In case useful, here is a clean demo of what I'm experiencing, @tturbo creating a lot of latency despite the use of precompile():
using Pkg
Pkg.generate("TurboDemo")
Pkg.activate("TurboDemo")
Pkg.add("LoopVectorization")
Pkg.resolve()
Pkg.activate()
open("TurboDemo/src/TurboDemo.jl", "w") do io
write(io, """
module TurboDemo
using LoopVectorization
function coldot!(dest::Matrix{Float64}, A::Matrix{Float64}, B::Matrix{Float64})
@tturbo for i ∈ eachindex(axes(A,2),axes(B,2)), j ∈ eachindex(axes(A,1),axes(B,1))
dest[i] += A[j,i] * B[j,i]
end
nothing
end
precompile(coldot!, (Matrix{Float64}, Matrix{Float64}, Matrix{Float64}))
end
""")
end
push!(LOAD_PATH, "TurboDemo/")
using TurboDemo, SnoopCompileCore
A = rand(10,10000); B = rand(10,10000); dest = fill(0.,1,10000);
tinf = @snoopi_deep TurboDemo.coldot!(dest,A,B);
using SnoopCompile, ProfileView, Profile
tinf
I get:
InferenceTimingNode: 0.198680/9.662668 on Core.Compiler.Timings.ROOT() with 8 direct children
which I gather means close to 10 seconds of load-time inference. Thanks!
This is unfortunately a difficult issue, somewhat central to LoopVectorization's current design.
It should be largely addressed in the rewrite/redesign, but I can only work on that as my free time allows (unless some organization can pay me/Julia Computing for its development), so I cannot promise that this will happen within the next year.
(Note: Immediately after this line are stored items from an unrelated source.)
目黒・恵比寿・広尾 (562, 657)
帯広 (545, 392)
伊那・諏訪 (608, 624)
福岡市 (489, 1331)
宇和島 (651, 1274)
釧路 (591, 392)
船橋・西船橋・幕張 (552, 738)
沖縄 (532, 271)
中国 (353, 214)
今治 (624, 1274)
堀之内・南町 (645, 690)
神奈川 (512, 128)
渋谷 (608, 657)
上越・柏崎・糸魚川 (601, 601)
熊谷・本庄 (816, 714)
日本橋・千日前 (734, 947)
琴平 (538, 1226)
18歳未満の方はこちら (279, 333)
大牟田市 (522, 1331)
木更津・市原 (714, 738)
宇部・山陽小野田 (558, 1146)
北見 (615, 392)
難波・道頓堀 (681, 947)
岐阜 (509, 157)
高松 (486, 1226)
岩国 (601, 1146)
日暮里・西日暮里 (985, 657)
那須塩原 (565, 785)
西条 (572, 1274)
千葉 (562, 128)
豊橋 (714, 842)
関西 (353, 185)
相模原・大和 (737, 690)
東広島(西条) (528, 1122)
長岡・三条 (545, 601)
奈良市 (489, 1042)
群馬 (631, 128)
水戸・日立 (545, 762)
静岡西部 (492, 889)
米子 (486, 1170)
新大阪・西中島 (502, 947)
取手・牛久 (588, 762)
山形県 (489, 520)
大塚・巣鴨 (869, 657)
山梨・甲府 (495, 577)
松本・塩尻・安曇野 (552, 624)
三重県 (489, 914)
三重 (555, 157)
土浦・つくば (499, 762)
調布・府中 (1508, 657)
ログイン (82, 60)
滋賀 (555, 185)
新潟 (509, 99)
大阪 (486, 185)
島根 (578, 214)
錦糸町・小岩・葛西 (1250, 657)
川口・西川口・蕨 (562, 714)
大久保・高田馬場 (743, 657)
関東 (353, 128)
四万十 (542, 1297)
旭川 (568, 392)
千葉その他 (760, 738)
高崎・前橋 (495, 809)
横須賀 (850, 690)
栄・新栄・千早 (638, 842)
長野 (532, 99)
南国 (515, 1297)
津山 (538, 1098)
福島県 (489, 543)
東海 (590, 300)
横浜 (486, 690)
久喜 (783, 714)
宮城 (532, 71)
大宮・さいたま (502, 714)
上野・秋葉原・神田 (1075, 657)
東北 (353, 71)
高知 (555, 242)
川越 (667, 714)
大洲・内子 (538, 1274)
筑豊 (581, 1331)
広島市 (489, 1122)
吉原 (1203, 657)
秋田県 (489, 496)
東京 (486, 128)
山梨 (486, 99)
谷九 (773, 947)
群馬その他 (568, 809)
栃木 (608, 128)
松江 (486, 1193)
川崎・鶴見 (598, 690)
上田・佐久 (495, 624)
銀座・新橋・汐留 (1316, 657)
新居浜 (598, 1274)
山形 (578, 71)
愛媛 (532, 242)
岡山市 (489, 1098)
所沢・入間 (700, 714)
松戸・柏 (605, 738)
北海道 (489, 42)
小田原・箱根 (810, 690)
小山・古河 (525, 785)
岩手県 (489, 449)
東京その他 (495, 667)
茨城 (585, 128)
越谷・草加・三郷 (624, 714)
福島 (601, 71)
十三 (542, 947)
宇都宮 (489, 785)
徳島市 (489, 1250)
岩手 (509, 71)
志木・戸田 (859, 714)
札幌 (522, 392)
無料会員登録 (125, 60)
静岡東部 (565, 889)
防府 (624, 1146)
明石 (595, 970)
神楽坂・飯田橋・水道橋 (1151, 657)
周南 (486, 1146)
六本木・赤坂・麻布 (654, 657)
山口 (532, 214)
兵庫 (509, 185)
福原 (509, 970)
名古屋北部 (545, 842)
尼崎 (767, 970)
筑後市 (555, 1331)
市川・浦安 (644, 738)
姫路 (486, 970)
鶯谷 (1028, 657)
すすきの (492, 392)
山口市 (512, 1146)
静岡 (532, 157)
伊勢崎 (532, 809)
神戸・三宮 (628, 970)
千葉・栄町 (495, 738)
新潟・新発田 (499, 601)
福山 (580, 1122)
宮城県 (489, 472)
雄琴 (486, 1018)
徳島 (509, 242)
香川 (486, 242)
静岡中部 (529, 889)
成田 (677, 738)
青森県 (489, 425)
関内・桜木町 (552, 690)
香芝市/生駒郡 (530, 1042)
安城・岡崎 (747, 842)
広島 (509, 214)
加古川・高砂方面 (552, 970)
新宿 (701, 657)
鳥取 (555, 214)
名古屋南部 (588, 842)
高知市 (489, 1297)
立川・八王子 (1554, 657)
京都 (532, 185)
Just curious--because I've been thinking about Julia and LoopVectorization and think it's all interesting. I imagine a big software stack running from metaprogramming and programming in Julia to all the lowering steps done by Julia to all the lowering steps done by LLVM; and somewhere down there near the bottom are math libraries like Intel MKL. Superficially at least, LoopVectorization is working at the top in order to improve what happens way down at the bottom. Is there any truth to the ideas that a) this is a deep source of the latency cost, having to manufacture careful Julia code that gets lowered through all the layers in just the right way; and b) you've demonstrated substantial opportunities for speed-up that would ideally be exploited much lower in the stack?
Yes, that is essentially it.
The LoopVectorization rewrite is as an LLVM pass, therefore occurring much lower in the stack. Aside from compilation benefits by occurring at the correct place, this also has the benefit of making supporting structs like dual or complex numbers, or arbitrary user-defined structs, a non-issue.